69  

A Distributed Software Agent Approach to High Available Clustered Computing--Stottler Henke Associates, Inc., 1660 South Amphlett Boulevard, Suite 350, San Mateo, CA  94402; 650-655-7242, www.stottlerhenke.com
Dr. Charles C. Earl, Principal Investigator, ear1@stottlerhenke.com 
Ms. Melissa Thiemmedh, Business Official, thiemmedh@stottlerhenke.com 
DOE Grant No. DE-FG02-03ER83839
Amount:  $750,000

The reliability of distributed scientific computer programs, run on large-scale, multi-institutional, heterogeneous computing systems commonly referred to as Grids, requires improvement.  Job failure is a major impediment to achieving acceptable levels of throughput for cluster and grid computing tasks.  This project will develop an infrastructure that uses a collection of distributed reasoning agents to monitor running applications and to recover from execution failures.
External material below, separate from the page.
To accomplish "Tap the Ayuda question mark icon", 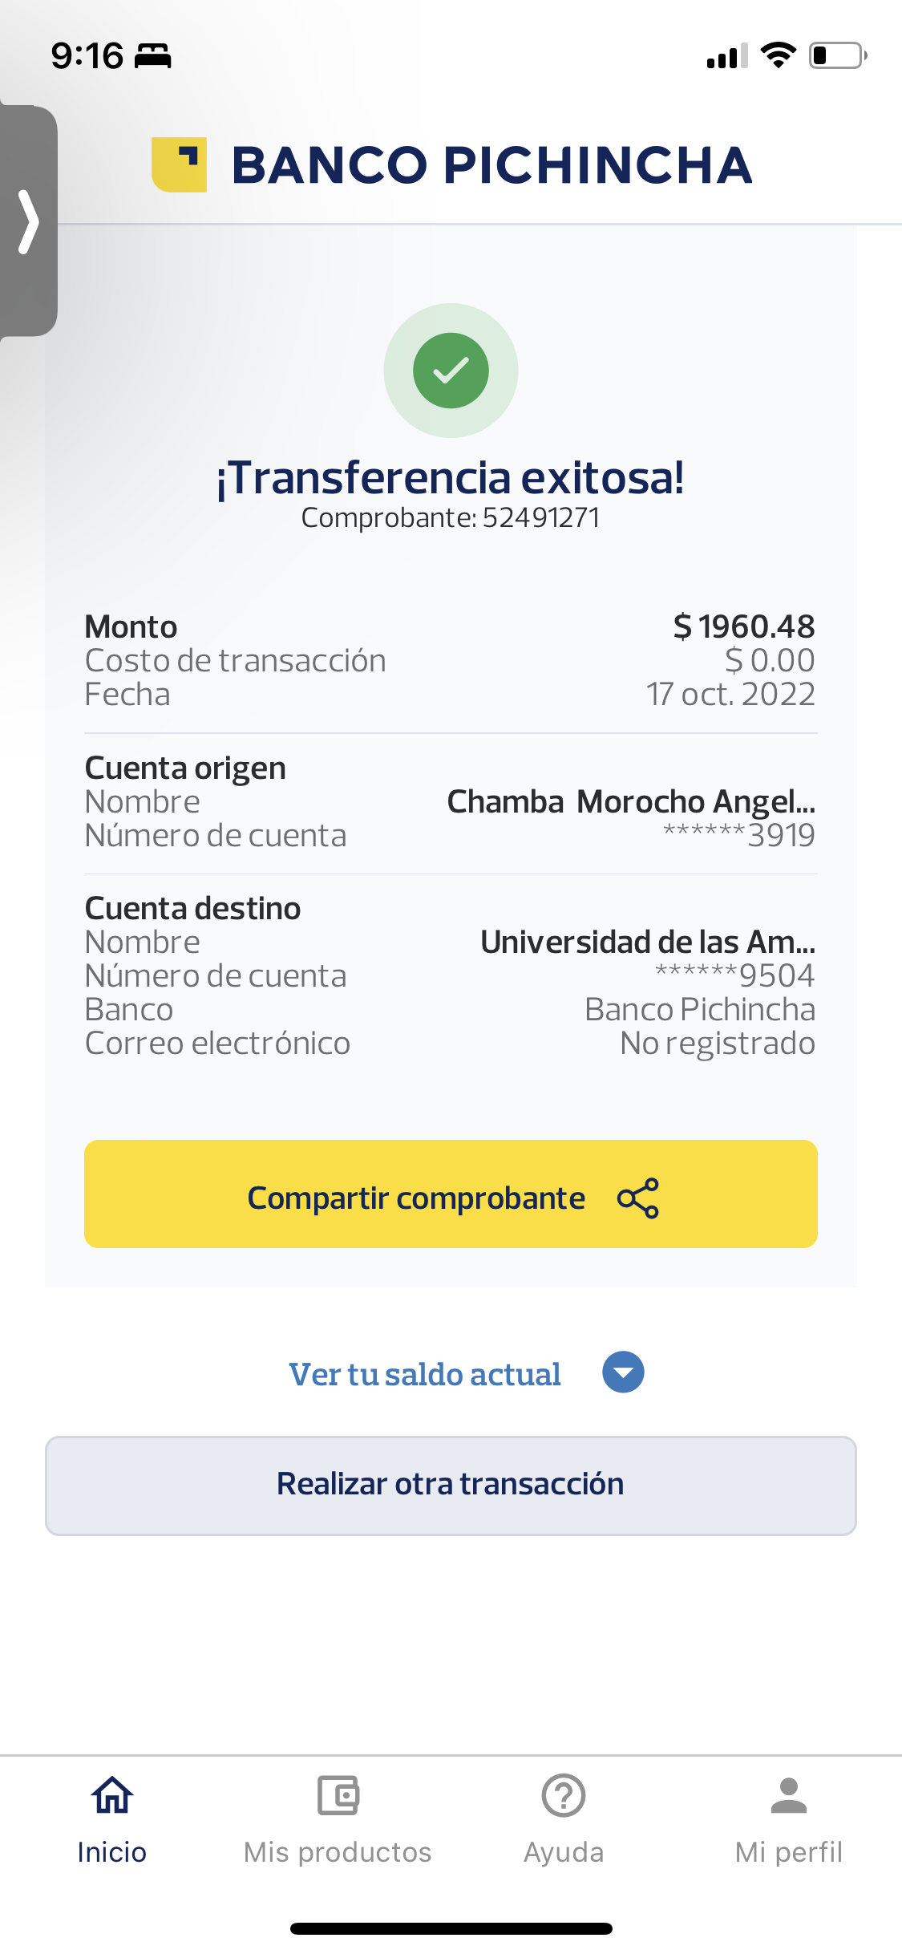I will coord(564,1795).
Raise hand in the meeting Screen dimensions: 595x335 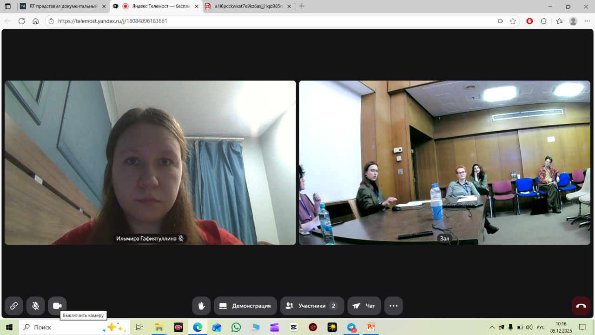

A collection of agents, distributed throughout the system, will monitor the progress of batch jobs and determine if and how to restart those jobs when they fail.  Phase I demonstrated the viability of the agent system as a way for specifying and executing fault management policies.  In cooperation with prospective users at Lawrence Berkeley National Laboratory (LBNL), a set of use cases was developed for failure detection and recovery, and these use cases were implemented on a prototype small cluster.  A strategy was developed for scaling these results to larger cluster and Grid environments.  The end result of the Phase II effort will be a system that enhances the reliability of jobs running in Grid computing environments.  Phase II will extend the prototype system so that it runs reliably on the NERSC Science Data Management Group (SDMG) cluster and the STAR production cluster.  This system will be used to build an architecture that can be used in Grid computing environments.  

Commercial Applications and Other Benefits as described by awardee:  The first and most straightforward application would be job monitoring and recovery for high-throughput jobs submitted to clusters and Grids.  A recent estimate anticipated that the cluster market will reach $36 billion in sales by the year 2005.  The second viable application would be to use the platform to support the monitoring and recovery of Java Enterprise (J2EE) applications running in Grid, cluster, and other distributed environments.